### PAGE EXCERPT
=-=-=-=-=
Wednesday in the Twenty-Ninth Week of Ordinary Time

2 Corinthians 9:1-8

The Cheerful Giver

Chapter nine picks up more of Paul’s instructions about giving, instructions which will bless our lives if we follow them.  Please note that these instructions have to do first and foremost with the sincerity of our hearts, and not with the act of giving in and of itself.  Giving is a good thing, but only when it is accompanied with a willing and grateful heart.

Well, having said that, I suppose the first point Paul makes really is a practical matter.  We remember that he gently shamed, or perhaps challenged, them in chapter eight speaking of the generosity of their poorer brethren in the Macedonian churches who begged to give to the relief of the saints in Jerusalem.  Now Paul tells them that he is sending some brethren ahead of his impending visit to help them prepare their offering before he comes—so that no one will be embarrassed when he arrives with others from the various churches to gather theirs with the rest of the offerings.  That was nice of Paul.  But it also reminds us of a principle we covered from 1 Corinthians 16:1-4, that giving is a spiritual discipline, something done on a regular basis.  That way money will be laid in store rather than having to rush around gathering pennies when a brother or sister in the church has a crisis which needs immediate attention.
=-=-=-=-=
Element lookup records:
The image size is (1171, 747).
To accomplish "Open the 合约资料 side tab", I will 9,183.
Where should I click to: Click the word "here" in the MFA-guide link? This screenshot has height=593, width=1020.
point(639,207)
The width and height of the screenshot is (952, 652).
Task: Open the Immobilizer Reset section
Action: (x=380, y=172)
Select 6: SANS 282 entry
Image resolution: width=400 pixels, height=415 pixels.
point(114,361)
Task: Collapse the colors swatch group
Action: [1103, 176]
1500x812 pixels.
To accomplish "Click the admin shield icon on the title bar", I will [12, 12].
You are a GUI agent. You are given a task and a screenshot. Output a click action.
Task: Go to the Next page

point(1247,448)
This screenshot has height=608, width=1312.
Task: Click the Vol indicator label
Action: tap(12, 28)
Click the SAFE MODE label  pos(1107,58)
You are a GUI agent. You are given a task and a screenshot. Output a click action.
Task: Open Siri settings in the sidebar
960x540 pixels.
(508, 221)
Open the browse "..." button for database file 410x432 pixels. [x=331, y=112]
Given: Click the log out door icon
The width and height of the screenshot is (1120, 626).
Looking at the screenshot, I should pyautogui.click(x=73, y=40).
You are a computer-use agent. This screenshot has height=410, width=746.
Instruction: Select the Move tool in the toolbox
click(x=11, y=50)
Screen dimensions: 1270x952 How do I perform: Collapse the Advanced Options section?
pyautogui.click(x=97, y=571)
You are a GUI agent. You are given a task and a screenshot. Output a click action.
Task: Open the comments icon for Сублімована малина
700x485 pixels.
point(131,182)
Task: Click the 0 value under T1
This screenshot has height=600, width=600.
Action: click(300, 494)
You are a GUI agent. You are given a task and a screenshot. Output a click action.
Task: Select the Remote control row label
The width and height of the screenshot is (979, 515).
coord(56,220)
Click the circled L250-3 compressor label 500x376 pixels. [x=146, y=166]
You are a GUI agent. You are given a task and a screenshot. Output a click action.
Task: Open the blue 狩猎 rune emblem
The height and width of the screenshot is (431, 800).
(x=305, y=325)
=-=-=-=-=
### EXERCISE TASK A
Answer these questions about the devotional "The Cheerful Giver":
(i) Which Bible passage does it cover?
(ii) When does it say giving is a good thing?
(iii) Which passage does it cite for the principle that giving is a spiritual discipline?
### EXERCISE TASK B
Quote the stretch of the devotional "The Cheerful Giver" from "Chapter nine picks" through "and grateful heart.".
Base your answers on the devotional only.

### WORKED SOLUTION A
(i) 2 Corinthians 9:1-8
(ii) Only when it is accompanied with a willing and grateful heart
(iii) 1 Corinthians 16:1-4

### WORKED SOLUTION B
Chapter nine picks up more of Paul’s instructions about giving, instructions which will bless our lives if we follow them.  Please note that these instructions have to do first and foremost with the sincerity of our hearts, and not with the act of giving in and of itself.  Giving is a good thing, but only when it is accompanied with a willing and grateful heart.